By Sophie Baker

Only two per cent of defined benefit (DB) private sector pension schemes will be open in 2019, estimates Xafinity.

Basing its prediction on a study conducted by the Cass Business School in 2009, the pensions company also forecasted that there would only be 0.6 million active members in a DB scheme by the end of the 2019.

Speaking at a seminar on pension scheme data quality on 4 February, Pat Wynne, director at Xafinity Consulting, said: “It is frightening to think there will be only half a million or so DB members in a decade.”

Wynne added that 2010/11 looks “promising” for enhanced transfer value (ETV) exercises, with equity markets going up, inflation and interest rates expected to rise sharply towards the end of this year – which are good conditions for firms to get rid of their DB liabilities.

But Wynne said for these exercises to be successfully carried out, data must be in good order.

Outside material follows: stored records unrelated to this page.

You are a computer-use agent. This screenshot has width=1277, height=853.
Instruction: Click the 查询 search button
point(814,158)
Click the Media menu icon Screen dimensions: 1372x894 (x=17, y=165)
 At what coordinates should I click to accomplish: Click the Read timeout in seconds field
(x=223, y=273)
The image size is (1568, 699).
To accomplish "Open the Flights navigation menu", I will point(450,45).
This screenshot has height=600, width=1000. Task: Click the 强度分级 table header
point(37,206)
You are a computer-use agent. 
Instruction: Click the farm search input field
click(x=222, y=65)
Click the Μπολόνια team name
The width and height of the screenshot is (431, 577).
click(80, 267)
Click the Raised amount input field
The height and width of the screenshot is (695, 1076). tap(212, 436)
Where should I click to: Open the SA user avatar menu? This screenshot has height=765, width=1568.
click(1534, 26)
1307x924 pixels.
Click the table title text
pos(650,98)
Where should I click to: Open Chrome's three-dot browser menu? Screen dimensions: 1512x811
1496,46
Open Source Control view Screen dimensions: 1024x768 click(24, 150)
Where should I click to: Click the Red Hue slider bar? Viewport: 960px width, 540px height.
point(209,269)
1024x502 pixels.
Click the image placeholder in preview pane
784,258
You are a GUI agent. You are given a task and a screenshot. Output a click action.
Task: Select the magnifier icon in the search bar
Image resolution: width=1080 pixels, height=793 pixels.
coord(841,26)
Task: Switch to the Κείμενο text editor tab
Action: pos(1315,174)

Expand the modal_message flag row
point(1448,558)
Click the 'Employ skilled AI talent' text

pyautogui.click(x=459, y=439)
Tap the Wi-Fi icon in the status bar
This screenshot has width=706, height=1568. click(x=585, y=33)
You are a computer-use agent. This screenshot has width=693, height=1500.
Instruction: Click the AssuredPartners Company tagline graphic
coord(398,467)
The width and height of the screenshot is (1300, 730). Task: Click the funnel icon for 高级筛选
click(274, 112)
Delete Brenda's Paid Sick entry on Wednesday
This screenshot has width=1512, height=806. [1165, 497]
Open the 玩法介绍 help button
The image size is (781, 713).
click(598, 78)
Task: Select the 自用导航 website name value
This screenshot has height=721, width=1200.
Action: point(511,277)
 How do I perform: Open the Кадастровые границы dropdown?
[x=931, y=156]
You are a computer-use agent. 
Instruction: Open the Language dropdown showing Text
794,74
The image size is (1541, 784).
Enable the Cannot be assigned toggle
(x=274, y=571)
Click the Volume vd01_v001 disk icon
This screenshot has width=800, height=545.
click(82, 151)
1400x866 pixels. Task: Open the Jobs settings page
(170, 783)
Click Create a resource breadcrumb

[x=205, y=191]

Bob Jackson, policy team at the Pensions Regulator (TPR), reiterated the need for quality data, and outlined the regulator’s requirements, warning that while the measurement of scheme records is vital, “the [regulator’s] framework that we have put together is meant to be a temperature check, not a cure all”.

Jackson said TPR found in surveys that only 14 per cent of schemes participating have tested their common and conditional records, and 53 per cent score less than 90 per cent on common data alone. “More worryingly is the range of results, with seven per cent scoring zero on common data.”

He added that the regulator is targeting a 100 per cent result on common data for records from 2010, and 95 per cent on legacy data for new records. Jackson said conditional data targets will be scheme specific

“Having been talking about this for the last year to 18 months, we feel that the industry should know about this stuff, and we are going to be talking to employers going forward. Therefore, there will be no reason why these targets should not be achieved,” he concluded.